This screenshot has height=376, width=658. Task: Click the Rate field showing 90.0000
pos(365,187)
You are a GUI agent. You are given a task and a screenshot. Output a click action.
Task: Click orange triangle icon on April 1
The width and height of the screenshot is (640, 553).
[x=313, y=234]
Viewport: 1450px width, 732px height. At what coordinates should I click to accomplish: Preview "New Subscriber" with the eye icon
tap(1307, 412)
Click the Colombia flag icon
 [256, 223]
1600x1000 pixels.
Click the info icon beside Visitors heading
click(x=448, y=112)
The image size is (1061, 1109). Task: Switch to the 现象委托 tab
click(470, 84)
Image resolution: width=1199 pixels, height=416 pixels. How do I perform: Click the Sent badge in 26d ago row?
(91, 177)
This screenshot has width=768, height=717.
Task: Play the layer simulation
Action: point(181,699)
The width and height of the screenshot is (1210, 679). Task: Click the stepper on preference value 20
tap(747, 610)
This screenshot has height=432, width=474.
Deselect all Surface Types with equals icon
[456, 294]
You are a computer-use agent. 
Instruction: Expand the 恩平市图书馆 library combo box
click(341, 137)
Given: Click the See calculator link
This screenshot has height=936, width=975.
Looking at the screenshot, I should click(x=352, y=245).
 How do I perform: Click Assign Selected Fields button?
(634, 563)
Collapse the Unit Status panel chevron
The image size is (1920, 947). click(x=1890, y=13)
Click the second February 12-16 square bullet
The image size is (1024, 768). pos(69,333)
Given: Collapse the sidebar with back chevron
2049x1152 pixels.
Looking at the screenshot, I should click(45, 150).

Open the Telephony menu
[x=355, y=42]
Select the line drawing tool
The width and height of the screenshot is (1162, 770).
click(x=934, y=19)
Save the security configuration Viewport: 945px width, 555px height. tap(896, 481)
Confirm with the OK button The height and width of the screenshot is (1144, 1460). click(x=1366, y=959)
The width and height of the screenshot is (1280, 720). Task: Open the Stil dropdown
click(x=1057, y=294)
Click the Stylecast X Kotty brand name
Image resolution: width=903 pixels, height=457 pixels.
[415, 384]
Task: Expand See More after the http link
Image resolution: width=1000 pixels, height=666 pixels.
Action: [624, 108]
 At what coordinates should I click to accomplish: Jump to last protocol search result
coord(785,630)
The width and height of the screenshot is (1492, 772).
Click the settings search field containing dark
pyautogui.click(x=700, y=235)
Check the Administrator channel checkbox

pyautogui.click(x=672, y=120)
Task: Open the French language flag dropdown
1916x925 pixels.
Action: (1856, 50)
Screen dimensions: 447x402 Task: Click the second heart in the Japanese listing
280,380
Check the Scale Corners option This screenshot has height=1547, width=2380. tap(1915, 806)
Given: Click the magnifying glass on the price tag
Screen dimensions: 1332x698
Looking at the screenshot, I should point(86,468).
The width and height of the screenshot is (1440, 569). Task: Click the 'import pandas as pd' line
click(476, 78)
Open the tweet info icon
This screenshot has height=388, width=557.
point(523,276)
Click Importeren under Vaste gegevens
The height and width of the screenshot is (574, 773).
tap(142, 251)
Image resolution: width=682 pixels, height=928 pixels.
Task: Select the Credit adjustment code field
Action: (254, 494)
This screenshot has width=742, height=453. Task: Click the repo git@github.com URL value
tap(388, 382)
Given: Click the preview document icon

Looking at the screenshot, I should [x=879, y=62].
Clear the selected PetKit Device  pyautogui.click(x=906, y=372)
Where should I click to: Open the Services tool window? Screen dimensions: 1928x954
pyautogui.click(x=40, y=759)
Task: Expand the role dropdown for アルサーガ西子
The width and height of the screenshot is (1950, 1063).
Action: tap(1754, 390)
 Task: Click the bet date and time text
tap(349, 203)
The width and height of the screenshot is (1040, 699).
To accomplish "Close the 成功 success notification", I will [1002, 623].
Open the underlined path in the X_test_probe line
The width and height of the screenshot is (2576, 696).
──────────────────────────────
▶ **WHAT YOU WILL DO**: Reproduce the lines above verbatim, starting at the line that contains "Open the Telephony menu" and ending at the line that contains "pyautogui.click(x=40, y=759)".

▶ **FINAL ANSWER**:
Open the Telephony menu
[x=355, y=42]
Select the line drawing tool
The width and height of the screenshot is (1162, 770).
click(x=934, y=19)
Save the security configuration Viewport: 945px width, 555px height. tap(896, 481)
Confirm with the OK button The height and width of the screenshot is (1144, 1460). click(x=1366, y=959)
The width and height of the screenshot is (1280, 720). Task: Open the Stil dropdown
click(x=1057, y=294)
Click the Stylecast X Kotty brand name
Image resolution: width=903 pixels, height=457 pixels.
[415, 384]
Task: Expand See More after the http link
Image resolution: width=1000 pixels, height=666 pixels.
Action: [624, 108]
 At what coordinates should I click to accomplish: Jump to last protocol search result
coord(785,630)
The width and height of the screenshot is (1492, 772).
Click the settings search field containing dark
pyautogui.click(x=700, y=235)
Check the Administrator channel checkbox

pyautogui.click(x=672, y=120)
Task: Open the French language flag dropdown
1916x925 pixels.
Action: (1856, 50)
Screen dimensions: 447x402 Task: Click the second heart in the Japanese listing
280,380
Check the Scale Corners option This screenshot has height=1547, width=2380. tap(1915, 806)
Given: Click the magnifying glass on the price tag
Screen dimensions: 1332x698
Looking at the screenshot, I should point(86,468).
The width and height of the screenshot is (1440, 569). Task: Click the 'import pandas as pd' line
click(476, 78)
Open the tweet info icon
This screenshot has height=388, width=557.
point(523,276)
Click Importeren under Vaste gegevens
The height and width of the screenshot is (574, 773).
tap(142, 251)
Image resolution: width=682 pixels, height=928 pixels.
Task: Select the Credit adjustment code field
Action: (254, 494)
This screenshot has width=742, height=453. Task: Click the repo git@github.com URL value
tap(388, 382)
Given: Click the preview document icon

Looking at the screenshot, I should [x=879, y=62].
Clear the selected PetKit Device  pyautogui.click(x=906, y=372)
Where should I click to: Open the Services tool window? Screen dimensions: 1928x954
pyautogui.click(x=40, y=759)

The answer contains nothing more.